28 MAY 2005, Page 47

Rough trade

Jeremy Clarke

My boy’s mother’s boyfriend is in his mid-fifties, works his arse off six days a week as a builder’s labourer and spends next to nothing on himself. He’s honest, decent and kind. His only vice is the ten cigarettes, machine-rolled from smuggled duty-free tobacco, that he smokes every day. But somehow he’s always broke, always in debt. And now he’s got the Inland Revenue on his back.
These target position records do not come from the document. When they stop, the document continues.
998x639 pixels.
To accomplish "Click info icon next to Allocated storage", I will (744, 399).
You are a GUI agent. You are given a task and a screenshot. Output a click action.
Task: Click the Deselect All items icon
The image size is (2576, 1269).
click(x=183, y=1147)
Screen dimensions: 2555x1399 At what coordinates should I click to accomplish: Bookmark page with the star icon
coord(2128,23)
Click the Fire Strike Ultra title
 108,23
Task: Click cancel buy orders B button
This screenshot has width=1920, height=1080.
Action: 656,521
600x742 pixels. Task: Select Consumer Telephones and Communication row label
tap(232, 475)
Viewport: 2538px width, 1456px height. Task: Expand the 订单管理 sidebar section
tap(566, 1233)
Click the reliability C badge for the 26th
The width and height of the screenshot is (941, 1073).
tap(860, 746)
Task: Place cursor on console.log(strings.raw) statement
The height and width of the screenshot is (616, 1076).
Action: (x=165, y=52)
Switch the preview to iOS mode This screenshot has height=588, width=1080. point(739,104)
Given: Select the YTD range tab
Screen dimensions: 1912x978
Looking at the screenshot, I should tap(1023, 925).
Last week he gathered together the most pathetic collection of bric-a-brac I’d ever seen, and laid it out at the weekly car boot sale.

The car boot sale takes place in the leisure centre carpark. I sometimes have a quick scoot round before going in for my Sunday morning swim. Normally I don’t look the sellers in the face in case they start giving me a load of guff. So it wasn’t until a voice told me that the one-legged Barbie doll I was pruriently examining was only £60, and came with an extended warranty, that I knew he was there.

I expressed surprise at seeing him there. He explained about the Inland Revenue being after him. ‘But, Jim,’ I said. ‘Surely you can’t owe them a penny.’ ‘How’s that?’ said Jim. ‘Because you live at the seaside,’ I said. Jim pondered this for a while. ‘What’s that got to do with it?’ he said.

I hung around for a while to chat. There were plenty of punters walking around but no one was buying, said Jim. He’d been there since eight-thirty and had so far taken all of 50 pence. The organiser would be round later to collect his fiver rent, so in effect he was £4.50 down. The trouble was, said Jim, people going to car boot sales were no longer willing to pay more than 20 pence for anything. ‘Take paperbacks,’ he said, nodding at his dog-eared copy of Our Friend the Jack Russell Terrier, which comprised his whole personal library. ‘Last year you could get 50 pence for a secondhand paperback. Now you’re lucky to get 20.’ A car drew up beside us and two women got out and started setting out their stall. In times gone by everyone in the vicinity would have rushed in to have first pick. It would have been like the first 20 minutes of Saving Private Ryan. But today the women set out their racks of secondhand clothes and it was several minutes before they even had a browser, and it was only Nutty Linda. Linda was never quite there in the first place, but several years ago her only son died of cancer — he was just 16 — and she hasn’t stopped talking to strangers about it ever since.

She came and stood in front of Jim’s stall and glared tragically first into my eyes then into Jim’s. ‘Philip’s dead, you know,’ she said. ‘Cancer, it was. He was only 16.’ ‘Oh well,’ said Jim, examining the fingernails on his left hand. ‘Never mind.’ ‘No, never mind,’ said Linda, brightening perceptibly. She looked down, unseeingly, at the stuff on the table, then moved on. Presently we could hear her telling the stallholder next door about her son, and then him changing the subject by offering her a Titanic video for a pound. Then I went in for my swim.

When I came out again an hour later, I could see from 50 yards away that Jim was looking glum. (Jim’s head sinks between his shoulders when he’s fed up.) All he’d sold since I’d been gone, he told me, was his coat, which hadn’t been officially up for sale. It wasn’t new, but it was his best coat, and his only nearly waterproof one. He’d got three quid for it. And now, after a clear dry start to the day, the sky had clouded over, a cold wind was gusting through the carpark and it was starting to spit. Other stallholders started to pack up before it came on in earnest, and Jim followed suit. ‘I might just as well chuck it all in the nearest bin,’ he said.

But then a woman came along, looked, and seized on a rolled-up raffia place mat. It was just what she was looking for, she said. How much was it? ‘Twenty pence,’ said Jim. This seemed to knock the stuffing out of her. She asked Jim to unravel it and hold it out for her inspection, which he did. After a long hard look at it she said, ‘Will you take 10 pence?’ Poor Jim held out his hands in abject surrender and the woman gave him a 10pence piece in the manner of somebody presenting a house and gardens to the National Trust.